Integration is the opposite of fragmentation. Learning how to think in an integrated, holistic way involves a struggle to overcome our traditional, fragmented ways of thinking. Systems Thinking shows that small, well-focused actions in the right place can produce significant, enduring improvements. By contrast, traditional fragmented thinking focuses on symptomatic fixes — not underlying causes.
This doesn’t mean Quality Tool Training is bad. Of course it will do some good – as it did in the late ‘80’s, and throughout the 1990’s. But, hey we’ve learned a lot since then. We actually know the limitations of last generation’s tool-based QI training programs.
They tend to be more about teaching, than about learning.
They tend to be more top-down, than bottom-up. More didactic, than participative. More expert-led, than collective intelligence. More about politics/optics, than about fundamental transformational change. More about the process, than about achieving results.
Peter Senge says “in place of our traditional fragmented ways of thinking about the world, we can learn the skill of systems thinking – the ability to see the whole picture, of seeing interrelationships rather than things, and of seeing patterns of change rather than static fragmented snapshots.”
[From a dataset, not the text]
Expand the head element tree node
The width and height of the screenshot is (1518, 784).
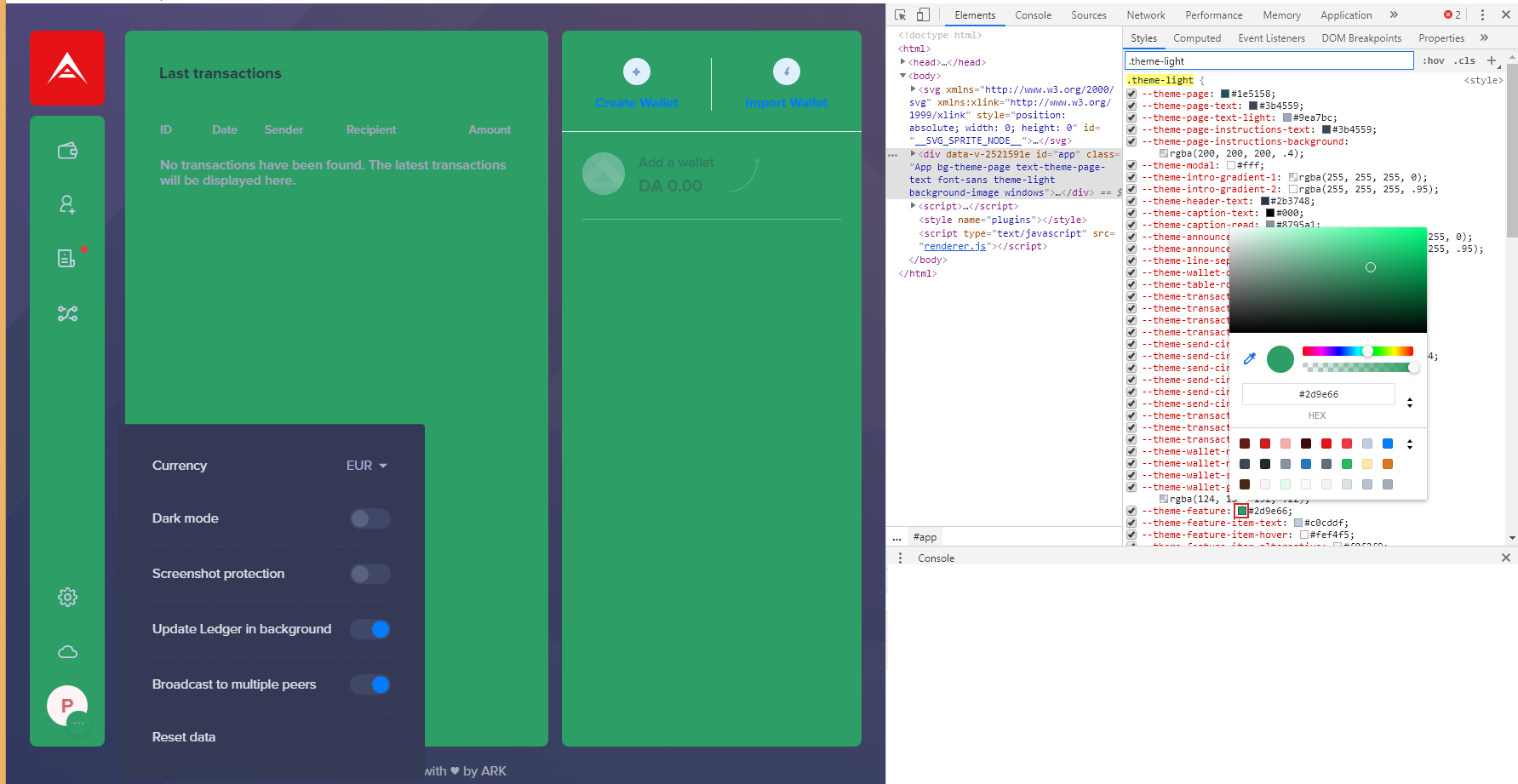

Adult learning methodologies suggest that each cluster of Health Link organizations need to evolve their own unique blend of what is already working for them locally right now – along with several new ideas that “fit” their unique circumstances.
In the ‘90’s, the leading-edge organizations that opted for “transformation” over “re-engineering” experienced performance surges – while 70% of re-engineering projects that were rolled-out top-down, failed. Lean thinking projects in healthcare achieve similar results.
So, unless we change how we think, we will always produce the “same/old” results. If the Health Links choose to evolve and adapt the new stuff, they could succeed. If they import old school expert-led theory-based tool training, they may flounder and fail to move beyond their fragmented silos.